• _What is required_
The answer consists of the lines from the line holding "You are a computer-use" through the last line of the entries, retyped exactly, and nothing else. No pictures belong in it.

• _Dataset entries_
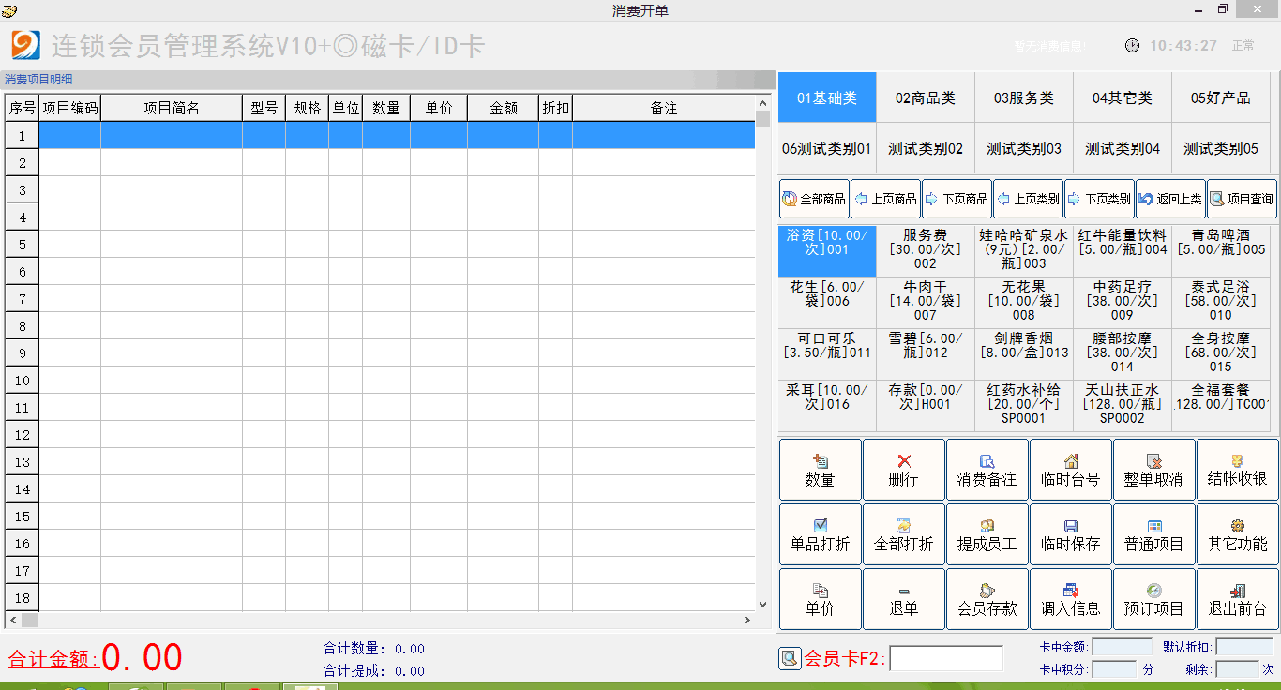1281x690 pixels.
Task: Click the 数量 (quantity) button icon
Action: [820, 461]
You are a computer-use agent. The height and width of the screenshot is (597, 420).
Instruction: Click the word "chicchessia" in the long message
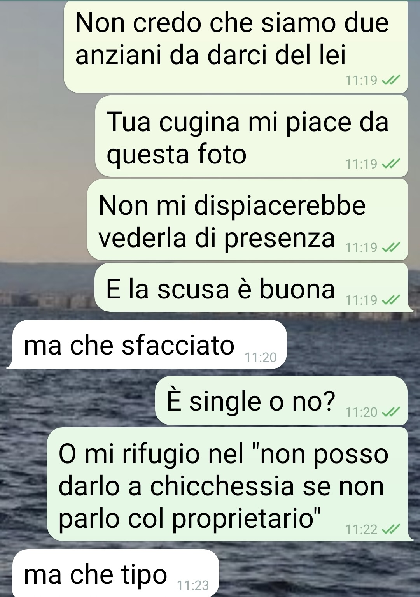click(222, 486)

• _Task result_
You are a computer-use agent. The height and width of the screenshot is (597, 420).
Instruction: Click the word "chicchessia" in the long message
click(222, 486)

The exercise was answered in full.